English wine is proving to be one of the fastest growing industries in the UK agricultural sector, opening up new business opportunities for some landowners.
Ed Mansel Lewis, head of Strutt and Parker’s vineyard advisory group, said the acreage of land planted to vines in the UK had grown 160 per cent in the past 10 years and further significant growth was forecast.
Mr Mansel Lewis said the rapid growth of the wine industry may open up new opportunities for landowners, with sites that are suitable for wine production attracting premium prices.
Site selection is crucial when it comes to establishing a vineyard, or the result is inconsistent yields, he said.
The supply of land coming to market each year is limited and, of that, only a tiny proportion will be suitable for vineyard planting, so most land ends up being purchased off market.
Vines can be grown in many locations, but the best are in sunnier, drier parts of the UK, such as the south east of England, where the soil type is very similar to that found in northern France.
Mr Mansel Lewis added: “The best sites are on free-draining, south-facing slopes that are not exposed to strong winds or late frost, are not too high, and where average temperatures and sunshine hours are highest.
“For sparkling wines, loam over chalk is usually favoured, but vines can thrive on many soil types, as long as soil is free-draining and matched to the appropriate root stock.”
Selling land is not the only option.
He said: “Many landowners have sites which would be perfect for a vineyard, but are not willing to sell the land for a variety of reasons.
“Vineyard operators are willing to look at alternative arrangements, such as long leases, grape contracts or joint ventures.

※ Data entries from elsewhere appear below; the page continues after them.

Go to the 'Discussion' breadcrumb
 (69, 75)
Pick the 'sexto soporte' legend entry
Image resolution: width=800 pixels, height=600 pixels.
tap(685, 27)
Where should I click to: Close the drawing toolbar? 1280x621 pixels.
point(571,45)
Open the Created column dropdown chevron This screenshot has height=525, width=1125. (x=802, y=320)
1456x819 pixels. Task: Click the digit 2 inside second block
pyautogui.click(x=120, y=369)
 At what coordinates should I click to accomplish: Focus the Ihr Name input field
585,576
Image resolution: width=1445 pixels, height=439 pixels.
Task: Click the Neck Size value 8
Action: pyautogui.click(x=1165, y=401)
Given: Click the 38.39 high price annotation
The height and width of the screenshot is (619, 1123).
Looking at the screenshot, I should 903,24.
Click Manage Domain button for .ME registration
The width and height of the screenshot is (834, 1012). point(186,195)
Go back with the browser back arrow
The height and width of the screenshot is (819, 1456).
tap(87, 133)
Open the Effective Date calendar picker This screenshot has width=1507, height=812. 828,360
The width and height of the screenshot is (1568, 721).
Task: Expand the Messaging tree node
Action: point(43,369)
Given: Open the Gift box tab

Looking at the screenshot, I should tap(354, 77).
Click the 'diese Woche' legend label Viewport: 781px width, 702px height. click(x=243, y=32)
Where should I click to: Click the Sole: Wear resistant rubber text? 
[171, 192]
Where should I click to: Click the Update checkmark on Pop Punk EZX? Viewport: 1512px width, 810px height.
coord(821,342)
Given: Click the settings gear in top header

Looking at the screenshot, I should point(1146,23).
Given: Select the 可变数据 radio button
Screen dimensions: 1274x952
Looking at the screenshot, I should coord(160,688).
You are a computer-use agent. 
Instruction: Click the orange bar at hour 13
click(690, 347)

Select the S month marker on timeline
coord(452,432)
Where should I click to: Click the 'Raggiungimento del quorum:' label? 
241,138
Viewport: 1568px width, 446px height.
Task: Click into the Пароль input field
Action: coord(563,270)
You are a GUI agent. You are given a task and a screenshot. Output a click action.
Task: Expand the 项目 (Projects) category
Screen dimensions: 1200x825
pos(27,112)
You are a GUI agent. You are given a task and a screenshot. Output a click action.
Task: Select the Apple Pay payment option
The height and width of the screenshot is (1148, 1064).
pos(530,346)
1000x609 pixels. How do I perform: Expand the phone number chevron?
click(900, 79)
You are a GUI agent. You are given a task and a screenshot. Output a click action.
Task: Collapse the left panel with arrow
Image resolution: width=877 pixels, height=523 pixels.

“A landowner entering into a lease agreement for a vineyard would typically need to be willing to grant a lease of 30-35 years, so it is a long-term commitment. However, rental values can be up to double what might be offered for the land, given in some cases it will be marginal arable ground.
“This can be the right approach for people who are not willing to sell, but are reluctant to take the level of investment required to enter wine production themselves.”
Setting up from scratch is not something everyone will be able to finance, he said. Vineyards have high up-front investment costs and it is seven or eight years before wine sales generate any significant income.
“It is a sector requiring deep pockets and a good business plan before diving in,” added Mr Mansel Lewis.
“HMRC has recently clarified that when it looks at eligibility for Agricultural Property Relief, its definition of agriculture includes growing vines for wine production, which should give landowners confidence.”